The YMCA Queensland Youth Parliament (QYP) is a nonpartisan YMCA run model parliament program and youth organisation, based in Queensland, Australia.

It is one of a number of Australian YMCA Youth Parliaments. Its purpose is to facilitate and encourage political and civic engagement in young Queenslanders as well as promote leadership skills.

Overview 
QYP aims to provide a platform for young people to have their say on local, state and federal issues, build skills and parliamentary understanding, while simulating the Queensland Legislative Assembly in Queensland Parliament. The program selects one individual, aged 15 to 25 years old, to represent each electorate in the state, for a total of 93 participants (known as Youth Members).

The main component of the program is Youth Members developing Youth Bills (referred to as Youth Acts once passed) on their portfolio areas. These bills are debated at the Youth Parliament's Sitting week in Queensland Parliament House. Youth Bills that have been passed are signed by the Youth Governor for assent and then referred to the relevant Ministers within the Queensland Government for consideration.

--------------------------------------------------

▶ [Challenge 1] Repeat the records verbatim, from the line holding "Task: Click the History clock icon" through the last line of the records, both ends included.

▶ [Dataset entries]
--------------------------------------------------

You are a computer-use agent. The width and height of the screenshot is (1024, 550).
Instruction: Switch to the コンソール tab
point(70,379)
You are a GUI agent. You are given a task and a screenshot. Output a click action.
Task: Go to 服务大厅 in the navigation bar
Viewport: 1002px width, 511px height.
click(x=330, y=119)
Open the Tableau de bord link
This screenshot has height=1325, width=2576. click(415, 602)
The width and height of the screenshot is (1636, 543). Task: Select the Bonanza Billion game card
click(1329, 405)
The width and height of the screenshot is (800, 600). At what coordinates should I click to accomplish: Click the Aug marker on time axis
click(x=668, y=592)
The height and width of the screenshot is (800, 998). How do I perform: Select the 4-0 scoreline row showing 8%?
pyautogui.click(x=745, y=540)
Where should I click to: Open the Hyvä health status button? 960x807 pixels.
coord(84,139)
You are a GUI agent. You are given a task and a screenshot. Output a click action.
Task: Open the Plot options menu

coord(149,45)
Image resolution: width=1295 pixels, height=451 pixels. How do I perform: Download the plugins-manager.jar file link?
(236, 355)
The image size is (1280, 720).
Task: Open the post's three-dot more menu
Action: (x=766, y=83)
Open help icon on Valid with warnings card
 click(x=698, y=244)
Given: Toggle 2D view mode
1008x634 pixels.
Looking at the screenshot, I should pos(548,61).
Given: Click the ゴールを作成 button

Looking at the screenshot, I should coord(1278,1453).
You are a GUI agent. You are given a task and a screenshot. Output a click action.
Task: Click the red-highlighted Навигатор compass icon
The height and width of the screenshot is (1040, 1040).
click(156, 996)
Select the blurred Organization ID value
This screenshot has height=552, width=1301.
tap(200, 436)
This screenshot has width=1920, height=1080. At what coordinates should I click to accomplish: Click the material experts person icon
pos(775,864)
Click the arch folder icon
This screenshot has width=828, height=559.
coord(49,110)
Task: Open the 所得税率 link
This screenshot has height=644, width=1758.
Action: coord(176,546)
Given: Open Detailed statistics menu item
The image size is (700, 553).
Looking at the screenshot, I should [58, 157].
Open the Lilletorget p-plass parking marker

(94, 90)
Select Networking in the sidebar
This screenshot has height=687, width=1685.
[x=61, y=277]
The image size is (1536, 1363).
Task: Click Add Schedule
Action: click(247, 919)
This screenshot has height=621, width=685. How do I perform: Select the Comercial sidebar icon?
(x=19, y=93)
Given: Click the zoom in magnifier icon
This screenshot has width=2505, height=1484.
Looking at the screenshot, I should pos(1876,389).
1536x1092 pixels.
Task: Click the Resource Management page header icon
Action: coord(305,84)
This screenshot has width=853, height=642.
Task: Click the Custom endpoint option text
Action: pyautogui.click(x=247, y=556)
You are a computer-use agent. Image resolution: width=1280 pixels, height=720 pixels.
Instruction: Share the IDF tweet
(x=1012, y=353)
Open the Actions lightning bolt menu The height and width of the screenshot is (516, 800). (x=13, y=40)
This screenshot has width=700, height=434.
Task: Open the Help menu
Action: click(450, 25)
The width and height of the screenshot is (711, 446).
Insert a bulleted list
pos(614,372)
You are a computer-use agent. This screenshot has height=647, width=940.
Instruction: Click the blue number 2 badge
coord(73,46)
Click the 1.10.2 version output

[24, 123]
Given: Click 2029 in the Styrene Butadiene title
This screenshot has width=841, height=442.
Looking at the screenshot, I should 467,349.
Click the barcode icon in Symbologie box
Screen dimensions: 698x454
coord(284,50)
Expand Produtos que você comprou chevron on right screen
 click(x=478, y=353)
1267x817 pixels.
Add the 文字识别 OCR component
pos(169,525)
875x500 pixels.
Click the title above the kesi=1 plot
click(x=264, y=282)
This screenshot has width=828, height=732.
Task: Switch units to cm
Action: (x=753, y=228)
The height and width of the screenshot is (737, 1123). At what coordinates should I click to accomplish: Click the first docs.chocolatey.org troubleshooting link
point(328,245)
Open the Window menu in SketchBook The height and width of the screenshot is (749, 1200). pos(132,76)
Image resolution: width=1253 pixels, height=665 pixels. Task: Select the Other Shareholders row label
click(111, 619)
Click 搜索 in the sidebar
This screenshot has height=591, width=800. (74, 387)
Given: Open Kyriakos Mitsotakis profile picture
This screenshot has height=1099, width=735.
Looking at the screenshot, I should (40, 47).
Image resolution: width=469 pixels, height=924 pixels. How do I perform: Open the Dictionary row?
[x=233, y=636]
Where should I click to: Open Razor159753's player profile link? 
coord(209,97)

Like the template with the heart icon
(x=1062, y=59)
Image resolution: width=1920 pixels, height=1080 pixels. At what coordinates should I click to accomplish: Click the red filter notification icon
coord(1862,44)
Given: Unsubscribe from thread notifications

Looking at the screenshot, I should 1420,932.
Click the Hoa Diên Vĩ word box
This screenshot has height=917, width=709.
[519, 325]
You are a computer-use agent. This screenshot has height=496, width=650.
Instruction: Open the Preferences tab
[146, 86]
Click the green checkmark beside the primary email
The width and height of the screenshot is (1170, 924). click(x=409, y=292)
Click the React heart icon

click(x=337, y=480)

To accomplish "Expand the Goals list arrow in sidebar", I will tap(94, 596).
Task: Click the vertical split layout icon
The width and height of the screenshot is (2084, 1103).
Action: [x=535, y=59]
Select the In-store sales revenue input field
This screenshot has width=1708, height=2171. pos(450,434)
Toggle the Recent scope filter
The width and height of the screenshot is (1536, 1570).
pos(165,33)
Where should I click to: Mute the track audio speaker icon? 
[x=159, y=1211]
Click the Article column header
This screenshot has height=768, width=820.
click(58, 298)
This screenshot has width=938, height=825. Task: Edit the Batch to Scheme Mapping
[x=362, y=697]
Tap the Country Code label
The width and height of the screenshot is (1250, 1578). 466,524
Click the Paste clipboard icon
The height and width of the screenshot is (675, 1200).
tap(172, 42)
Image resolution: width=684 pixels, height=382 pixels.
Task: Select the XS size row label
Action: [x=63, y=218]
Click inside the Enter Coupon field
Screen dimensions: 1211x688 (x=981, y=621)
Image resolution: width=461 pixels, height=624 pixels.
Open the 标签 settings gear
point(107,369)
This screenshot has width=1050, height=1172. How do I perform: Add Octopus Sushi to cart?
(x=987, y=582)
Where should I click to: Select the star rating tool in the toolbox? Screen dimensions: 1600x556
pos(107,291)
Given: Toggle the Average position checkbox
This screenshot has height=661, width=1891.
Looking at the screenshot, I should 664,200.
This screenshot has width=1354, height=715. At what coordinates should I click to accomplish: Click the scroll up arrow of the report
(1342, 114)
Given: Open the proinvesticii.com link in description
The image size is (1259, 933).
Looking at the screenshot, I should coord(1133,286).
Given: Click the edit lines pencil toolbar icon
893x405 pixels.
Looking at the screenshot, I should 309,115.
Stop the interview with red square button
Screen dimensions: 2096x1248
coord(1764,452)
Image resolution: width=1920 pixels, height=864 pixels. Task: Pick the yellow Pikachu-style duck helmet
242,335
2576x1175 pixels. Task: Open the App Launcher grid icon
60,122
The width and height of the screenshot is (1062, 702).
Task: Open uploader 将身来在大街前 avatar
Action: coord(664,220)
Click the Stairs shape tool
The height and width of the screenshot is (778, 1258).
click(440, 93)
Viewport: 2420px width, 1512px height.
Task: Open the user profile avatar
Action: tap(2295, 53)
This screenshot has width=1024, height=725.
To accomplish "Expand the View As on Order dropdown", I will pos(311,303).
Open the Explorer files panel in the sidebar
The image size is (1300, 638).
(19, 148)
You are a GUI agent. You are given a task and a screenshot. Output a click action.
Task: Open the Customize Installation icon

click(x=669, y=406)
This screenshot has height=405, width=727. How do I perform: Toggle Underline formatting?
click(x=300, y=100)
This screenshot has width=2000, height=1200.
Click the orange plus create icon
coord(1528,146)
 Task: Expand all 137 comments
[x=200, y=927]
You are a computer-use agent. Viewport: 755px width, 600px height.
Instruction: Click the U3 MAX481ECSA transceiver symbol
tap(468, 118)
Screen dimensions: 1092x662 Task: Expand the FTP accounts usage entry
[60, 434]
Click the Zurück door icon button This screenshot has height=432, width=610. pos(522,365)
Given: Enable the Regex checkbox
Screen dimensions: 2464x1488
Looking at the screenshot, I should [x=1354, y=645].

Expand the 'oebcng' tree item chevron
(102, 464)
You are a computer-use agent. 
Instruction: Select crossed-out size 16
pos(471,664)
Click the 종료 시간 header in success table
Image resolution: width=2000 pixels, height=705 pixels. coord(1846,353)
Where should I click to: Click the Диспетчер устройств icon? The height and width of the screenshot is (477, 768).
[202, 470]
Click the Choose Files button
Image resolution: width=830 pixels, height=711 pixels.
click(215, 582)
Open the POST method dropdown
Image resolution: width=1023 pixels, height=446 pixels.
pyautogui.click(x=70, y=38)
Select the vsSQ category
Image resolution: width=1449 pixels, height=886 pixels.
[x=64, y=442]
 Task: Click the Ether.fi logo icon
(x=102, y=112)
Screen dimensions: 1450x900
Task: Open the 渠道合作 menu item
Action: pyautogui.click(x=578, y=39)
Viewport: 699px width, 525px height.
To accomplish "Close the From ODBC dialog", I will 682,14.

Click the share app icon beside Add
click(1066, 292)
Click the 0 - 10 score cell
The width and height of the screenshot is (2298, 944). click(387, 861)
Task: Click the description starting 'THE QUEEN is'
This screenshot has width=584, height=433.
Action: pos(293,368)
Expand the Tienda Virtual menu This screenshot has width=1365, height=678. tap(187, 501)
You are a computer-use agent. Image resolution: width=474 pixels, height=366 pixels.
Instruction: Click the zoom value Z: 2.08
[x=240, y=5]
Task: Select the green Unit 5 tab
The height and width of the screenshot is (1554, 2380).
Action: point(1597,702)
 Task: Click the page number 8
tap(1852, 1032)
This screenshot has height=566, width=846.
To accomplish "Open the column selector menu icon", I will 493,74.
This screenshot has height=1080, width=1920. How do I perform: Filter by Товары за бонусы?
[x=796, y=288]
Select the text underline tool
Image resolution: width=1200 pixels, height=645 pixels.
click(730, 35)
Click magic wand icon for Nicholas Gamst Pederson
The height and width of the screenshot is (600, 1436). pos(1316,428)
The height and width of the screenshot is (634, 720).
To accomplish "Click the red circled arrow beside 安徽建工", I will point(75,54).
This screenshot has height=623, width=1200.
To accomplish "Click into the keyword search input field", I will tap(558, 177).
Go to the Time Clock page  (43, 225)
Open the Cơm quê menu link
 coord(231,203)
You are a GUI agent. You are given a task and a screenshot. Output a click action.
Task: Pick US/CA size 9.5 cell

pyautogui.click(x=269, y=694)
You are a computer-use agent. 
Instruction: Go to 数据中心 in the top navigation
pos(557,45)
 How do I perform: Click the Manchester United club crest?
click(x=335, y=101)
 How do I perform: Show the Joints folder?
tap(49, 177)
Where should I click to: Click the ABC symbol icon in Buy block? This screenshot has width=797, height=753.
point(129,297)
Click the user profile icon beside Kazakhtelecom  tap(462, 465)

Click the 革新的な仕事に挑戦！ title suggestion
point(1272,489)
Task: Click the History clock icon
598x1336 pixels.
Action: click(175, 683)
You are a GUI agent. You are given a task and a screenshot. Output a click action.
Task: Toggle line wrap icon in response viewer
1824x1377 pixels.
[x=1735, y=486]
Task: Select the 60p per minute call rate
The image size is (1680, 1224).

--------------------------------------------------

▶ [Challenge 2] Extend the passage on the YMCA Queensland Youth Parliament, picking up right after its final sentence.

▶ [Right answer 1]
Task: Click the History clock icon
598x1336 pixels.
Action: click(175, 683)
You are a GUI agent. You are given a task and a screenshot. Output a click action.
Task: Toggle line wrap icon in response viewer
1824x1377 pixels.
[x=1735, y=486]
Task: Select the 60p per minute call rate
The image size is (1680, 1224).

▶ [Right answer 2]
Executive 
Queensland Youth Parliament is run by a YMCA-employed Program Coordinator and a team of volunteers called the Executive. The Executive includes portfolio mentors, media officers, a Parliamentary team, a Recreations, Community Engagement and Sponsorship team, and the Youth Governor. The current Youth Governor is His Excellency, the Honourable Jamie Robbins and the current Program Coordinator is Martin Boga.

Other programs 
Queensland Youth Parliament's Executive runs other programs alongside the Youth Parliament to promote political and civic engagement in young Queenslanders. This includes the "Your Voice Heard Blog" featuring blog posts and opinion pieces from Youth Members and other young Queenslanders, and various summits and forums.

In 2021, the program ran its first ever Regional Tour, aimed at promoting youth engagement with politics in rural areas.

History 
The first Australian Youth Parliament was held in Brisbane in 1963 as a one time event, based on the American "YMCA Youth and Government" concept, however Queensland's program didn't begin until much later.

The first session of the YMCA Queensland Youth Parliament was held in 1996 and has been run annually since. Currently the program is in its 28th year, and thousands of young people have been involved in the program.

Former Youth Governors

Notable alumni 
Alumni of the program include Kate Jones, former Queensland MP and Minister who was Youth Premier when she completed the program.

Format 

The program consist of three main phases; Launch Weekend, an interim research and drafting period, and Residential Sitting Week.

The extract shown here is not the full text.